Element and text location data:
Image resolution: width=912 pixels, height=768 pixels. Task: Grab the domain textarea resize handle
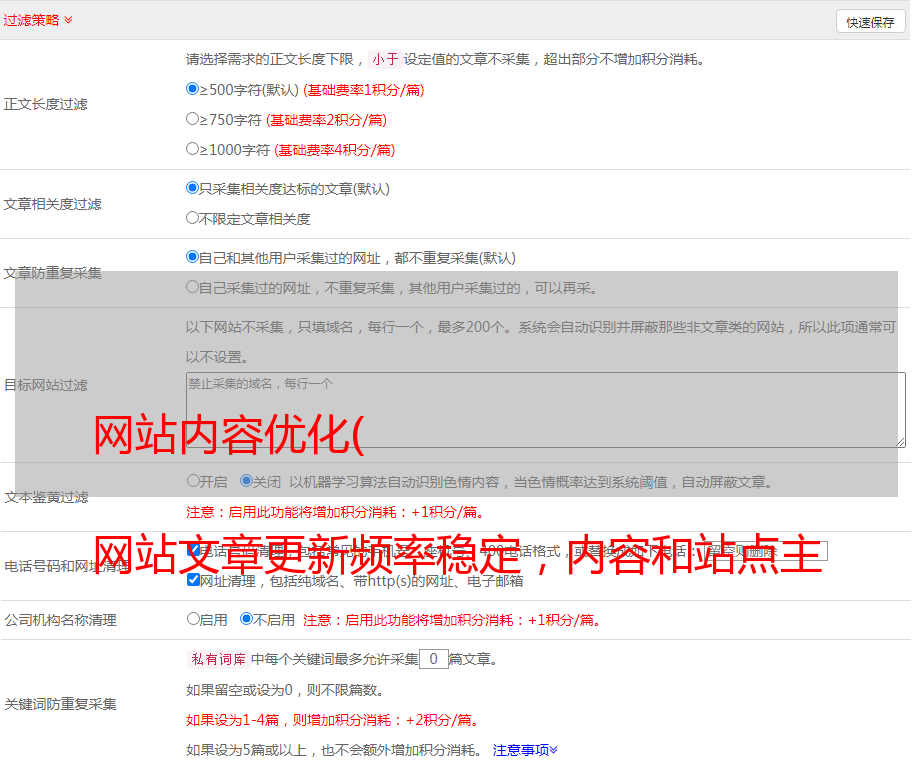pos(900,442)
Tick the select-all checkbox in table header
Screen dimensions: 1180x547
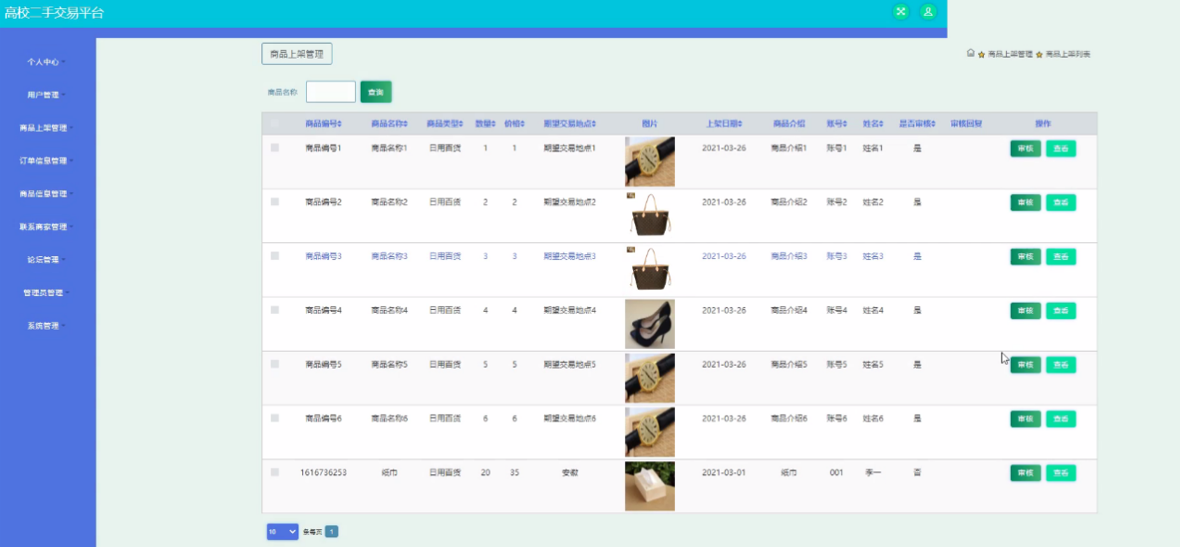click(275, 124)
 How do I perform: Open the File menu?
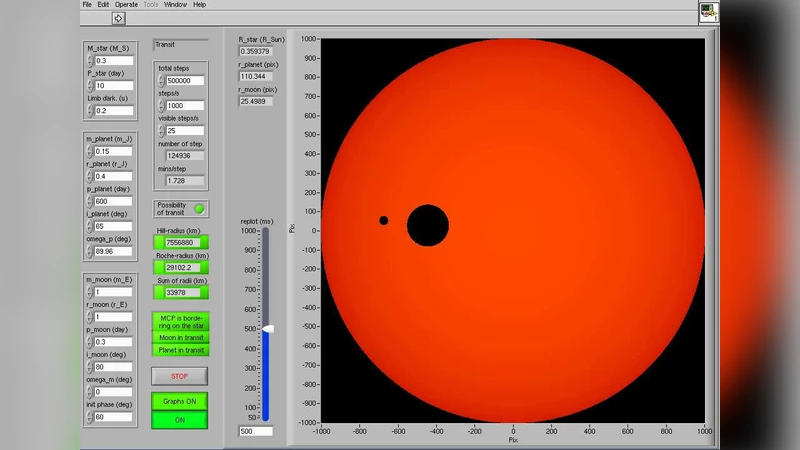point(87,5)
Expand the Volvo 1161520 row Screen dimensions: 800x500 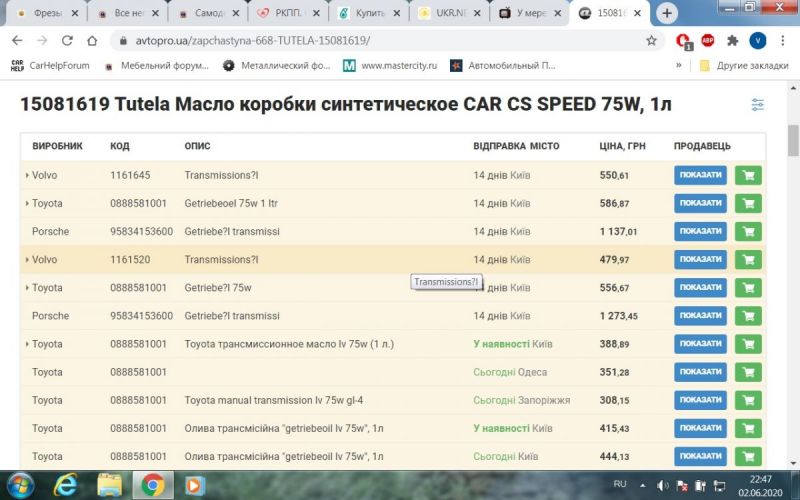[x=27, y=260]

Problem statement: Rewrite the lines from the first one up to and including the line with "point(87,5)", swapping "File menu" for "View menu" and changing nothing else. Omit the pictures.

Task output:
Image resolution: width=912 pixels, height=768 pixels. Task: Grab the domain textarea resize handle
pos(900,442)
Tick the select-all checkbox in table header
Screen dimensions: 1180x547
click(275, 124)
 How do I perform: Open the View menu?
point(87,5)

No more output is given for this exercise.